This post is by Mike Anderiesz.
Back in 1998, Microsoft opened its first headquarters outside of the US, at Thames Valley Park. Starting with just a single building, the site expanded steadily with a 5th building opening in 2008 and a 6th considered all but inevitable within the next few years. So what exactly became of it?
Working the problem
The trick to planning how much office space a business actually needs has always been to balance staff comfort, well-being and productivity with energy and water efficiency – something made even more challenging by Microsoft’s 2012 pledge to reach carbon neutrality within two years. However, this has made the construction of a massive new building on the outskirts of Reading seem increasingly counter-productive.
Finding the answer
To address these contradictions, Microsoft Real Estate & Facilities teams came up with an ambitious strategy called ‘Workplace Advantage’. Starting with a series of 6-month reviews involving each business working at the site, strategic long term planning was implemented to predict how the current estate could best accommodate its predicted staffing levels. However, what began as a purely theoretical exercise was soon made real by a quantum shift taking place in how people could work together, even within the same location.

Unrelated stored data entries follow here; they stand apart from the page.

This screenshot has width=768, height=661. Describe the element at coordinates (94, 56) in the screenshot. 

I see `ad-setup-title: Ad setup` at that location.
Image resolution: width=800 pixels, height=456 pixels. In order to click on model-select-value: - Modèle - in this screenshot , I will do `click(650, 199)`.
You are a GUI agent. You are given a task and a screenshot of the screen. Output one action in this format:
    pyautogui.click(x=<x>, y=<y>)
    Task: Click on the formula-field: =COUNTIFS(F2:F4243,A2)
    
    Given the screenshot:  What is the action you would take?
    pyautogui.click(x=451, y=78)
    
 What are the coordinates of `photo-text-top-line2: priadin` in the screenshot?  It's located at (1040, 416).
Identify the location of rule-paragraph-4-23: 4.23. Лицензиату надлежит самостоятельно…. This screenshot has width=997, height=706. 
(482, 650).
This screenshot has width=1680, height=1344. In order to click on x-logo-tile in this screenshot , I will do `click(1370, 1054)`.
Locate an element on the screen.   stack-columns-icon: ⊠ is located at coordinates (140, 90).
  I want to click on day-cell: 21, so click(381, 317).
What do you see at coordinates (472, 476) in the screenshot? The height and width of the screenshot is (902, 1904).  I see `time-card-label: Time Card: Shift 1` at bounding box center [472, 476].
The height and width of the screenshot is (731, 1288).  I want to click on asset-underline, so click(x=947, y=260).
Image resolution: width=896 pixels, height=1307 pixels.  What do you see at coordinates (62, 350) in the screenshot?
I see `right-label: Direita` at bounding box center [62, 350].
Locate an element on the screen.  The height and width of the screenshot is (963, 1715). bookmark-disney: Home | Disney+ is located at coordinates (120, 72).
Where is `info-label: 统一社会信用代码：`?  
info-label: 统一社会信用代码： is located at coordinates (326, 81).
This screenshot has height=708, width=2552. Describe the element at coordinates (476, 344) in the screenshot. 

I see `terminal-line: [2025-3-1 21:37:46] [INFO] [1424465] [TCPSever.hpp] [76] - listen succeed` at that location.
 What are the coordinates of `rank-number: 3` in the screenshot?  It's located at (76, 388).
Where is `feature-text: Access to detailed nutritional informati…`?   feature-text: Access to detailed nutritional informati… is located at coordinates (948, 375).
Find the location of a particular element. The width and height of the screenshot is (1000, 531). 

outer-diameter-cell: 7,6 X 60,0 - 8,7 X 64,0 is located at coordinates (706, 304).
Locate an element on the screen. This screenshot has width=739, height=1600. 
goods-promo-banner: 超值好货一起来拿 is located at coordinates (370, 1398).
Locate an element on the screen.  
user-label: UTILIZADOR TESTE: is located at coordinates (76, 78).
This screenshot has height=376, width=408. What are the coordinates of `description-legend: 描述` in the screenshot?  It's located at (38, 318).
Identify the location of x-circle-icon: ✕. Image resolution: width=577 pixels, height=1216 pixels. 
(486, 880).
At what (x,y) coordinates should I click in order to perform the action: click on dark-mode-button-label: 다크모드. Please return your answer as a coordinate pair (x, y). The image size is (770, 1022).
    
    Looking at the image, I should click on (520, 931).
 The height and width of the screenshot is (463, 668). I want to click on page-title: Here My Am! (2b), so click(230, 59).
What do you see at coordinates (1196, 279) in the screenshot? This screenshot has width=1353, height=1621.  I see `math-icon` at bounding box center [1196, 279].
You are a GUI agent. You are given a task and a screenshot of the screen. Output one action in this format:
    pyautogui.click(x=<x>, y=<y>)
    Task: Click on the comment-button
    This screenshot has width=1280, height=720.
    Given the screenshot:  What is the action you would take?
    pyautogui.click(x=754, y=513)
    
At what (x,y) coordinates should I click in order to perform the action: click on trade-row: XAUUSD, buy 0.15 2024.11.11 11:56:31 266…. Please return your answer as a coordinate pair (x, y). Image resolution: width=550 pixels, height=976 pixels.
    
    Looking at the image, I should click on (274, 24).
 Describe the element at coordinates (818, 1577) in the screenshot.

For instance, why walk all the way across campus for a meeting, when the combination of superfast Wi-Fi and Unified Communications such as Lync, Skype, and Office 365 was now allowing people to see and talk to their colleagues in a few mouse-clicks, as well as share presentations, documents, whiteboards and so much more? Today, as a result of more people working from home, other Microsoft sites or even customer premises, there are now 28% fewer desks than staff at TVP, with ample capacity for that ratio to rise in the future.
Gone but not forgotten
All of which means less need for meeting rooms, less travelling between them and much less energy and CO2 spent on heating, lighting and cleaning the entire estate. In fact, Workplace Advantage, smart planning and even smarter software now delivers million-pound savings to Microsoft worldwide – as well eliminating the need for all those raw materials, traffic, pollution and years of disruption that a 6th building would have entailed.
Which is good news for staff, visitors and the local environment – in fact, almost everyone except the Building 6 architects!